すでにプロ野球のシーズンは始まっている。それはいいのだがプロ野球ハイライトシーンを見たときは心底驚いた。
「なんで女のプロ野球選手がインタビューを受けてたんだ?」
無意識のうちに、言葉が口からでていた。
ニュースで目にしたのは見慣れたドームの球場で野球をしている女性たちだった。
誤解してもらいたくないのは、「前の世界」でも女性の野球のプロ団体は存在した。
しかし女性の野球に関しては、明らかにマイノリティのスポーツであることが伊織の認識だった。
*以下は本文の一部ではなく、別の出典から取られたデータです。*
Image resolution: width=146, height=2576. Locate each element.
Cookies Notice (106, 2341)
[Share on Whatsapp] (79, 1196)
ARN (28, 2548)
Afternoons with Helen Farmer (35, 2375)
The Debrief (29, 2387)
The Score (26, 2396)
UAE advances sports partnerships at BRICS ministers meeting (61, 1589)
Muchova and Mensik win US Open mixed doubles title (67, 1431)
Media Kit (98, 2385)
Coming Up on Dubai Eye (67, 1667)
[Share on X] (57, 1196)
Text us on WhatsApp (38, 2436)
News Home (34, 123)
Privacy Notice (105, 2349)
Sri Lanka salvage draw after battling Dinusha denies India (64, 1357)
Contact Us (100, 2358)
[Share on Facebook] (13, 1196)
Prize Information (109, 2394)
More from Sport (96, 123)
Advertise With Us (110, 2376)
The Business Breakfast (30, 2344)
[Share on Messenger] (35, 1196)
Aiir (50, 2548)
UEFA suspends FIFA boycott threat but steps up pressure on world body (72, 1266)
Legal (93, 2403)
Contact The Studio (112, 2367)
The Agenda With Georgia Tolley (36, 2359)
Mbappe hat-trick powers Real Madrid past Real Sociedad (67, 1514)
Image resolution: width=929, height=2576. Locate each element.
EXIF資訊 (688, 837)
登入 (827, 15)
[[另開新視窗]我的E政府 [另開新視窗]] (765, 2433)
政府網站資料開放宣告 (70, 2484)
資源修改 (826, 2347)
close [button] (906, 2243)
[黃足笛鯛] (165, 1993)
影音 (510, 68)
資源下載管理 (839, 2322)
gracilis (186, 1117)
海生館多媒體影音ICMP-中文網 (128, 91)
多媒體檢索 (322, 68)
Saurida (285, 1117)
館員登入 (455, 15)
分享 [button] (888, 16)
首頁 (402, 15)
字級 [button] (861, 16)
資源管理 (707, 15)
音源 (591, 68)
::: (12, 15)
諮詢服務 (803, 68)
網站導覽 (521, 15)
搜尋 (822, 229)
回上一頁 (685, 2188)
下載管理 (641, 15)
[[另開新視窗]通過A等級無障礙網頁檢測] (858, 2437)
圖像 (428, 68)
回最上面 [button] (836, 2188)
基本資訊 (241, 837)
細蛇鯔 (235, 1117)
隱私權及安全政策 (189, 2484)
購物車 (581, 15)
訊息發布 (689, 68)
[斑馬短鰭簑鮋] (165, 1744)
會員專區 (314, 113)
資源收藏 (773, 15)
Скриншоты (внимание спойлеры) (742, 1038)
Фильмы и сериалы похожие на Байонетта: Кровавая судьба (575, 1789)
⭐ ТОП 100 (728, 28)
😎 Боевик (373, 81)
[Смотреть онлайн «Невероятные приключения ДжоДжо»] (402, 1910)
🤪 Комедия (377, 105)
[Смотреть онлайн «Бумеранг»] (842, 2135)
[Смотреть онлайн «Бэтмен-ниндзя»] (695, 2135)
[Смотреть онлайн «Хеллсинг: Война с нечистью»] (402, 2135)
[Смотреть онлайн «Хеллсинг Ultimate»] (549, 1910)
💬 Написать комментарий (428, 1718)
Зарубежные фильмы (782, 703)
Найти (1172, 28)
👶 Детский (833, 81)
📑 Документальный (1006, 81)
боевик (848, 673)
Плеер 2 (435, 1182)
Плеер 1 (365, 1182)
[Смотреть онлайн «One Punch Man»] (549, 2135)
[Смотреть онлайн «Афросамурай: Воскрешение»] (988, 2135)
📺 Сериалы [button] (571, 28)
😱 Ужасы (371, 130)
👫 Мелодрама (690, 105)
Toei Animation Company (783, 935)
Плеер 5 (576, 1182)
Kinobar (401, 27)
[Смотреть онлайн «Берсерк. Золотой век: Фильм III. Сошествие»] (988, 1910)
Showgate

だがニュースで見た女性の野球に関しては、伊織が在籍していたプロ野球を男の代わりに女がプレーしていた。
しかもレベル的には「前の世界」の男のレベルと遜色なかった。
ようやく伊織は一つの可能性にたどり着いた。
もしかして、前の世界と男と女の役割入れ替わってない?
男女差別が無い世界と言ってもスポーツの世界では男女間における身体能力の差は歴然である。
単純に筋肉の太さが要因の1つだ。わかりやすく言うと筋肉の発揮できる力の大きさは、筋肉の太さにほとんど比例する。
つまり筋肉が大きければ大きいほど、大きな力を発生できるのだ。
筋肉が全体重のうち占める重さの割合は、
男性:40%~45%
女性:35%~40%
と言われている。
そして多くの競技において、女子の世界記録は男子の世界記録の9割程度になっているのだ。
この筋肉量の差が、スポーツにおける男女の差と考えられている。
なぜこんなことを伊織が知っているのかというと、球団のスポーツトレーナーが教えてくれた豆知識である。
体を鍛えるための効率的な方法や雑学を教えてくれたのでよく覚えていた。
そんなことを考えながら激坂を登っていると、ようやく校門にたどり着いた。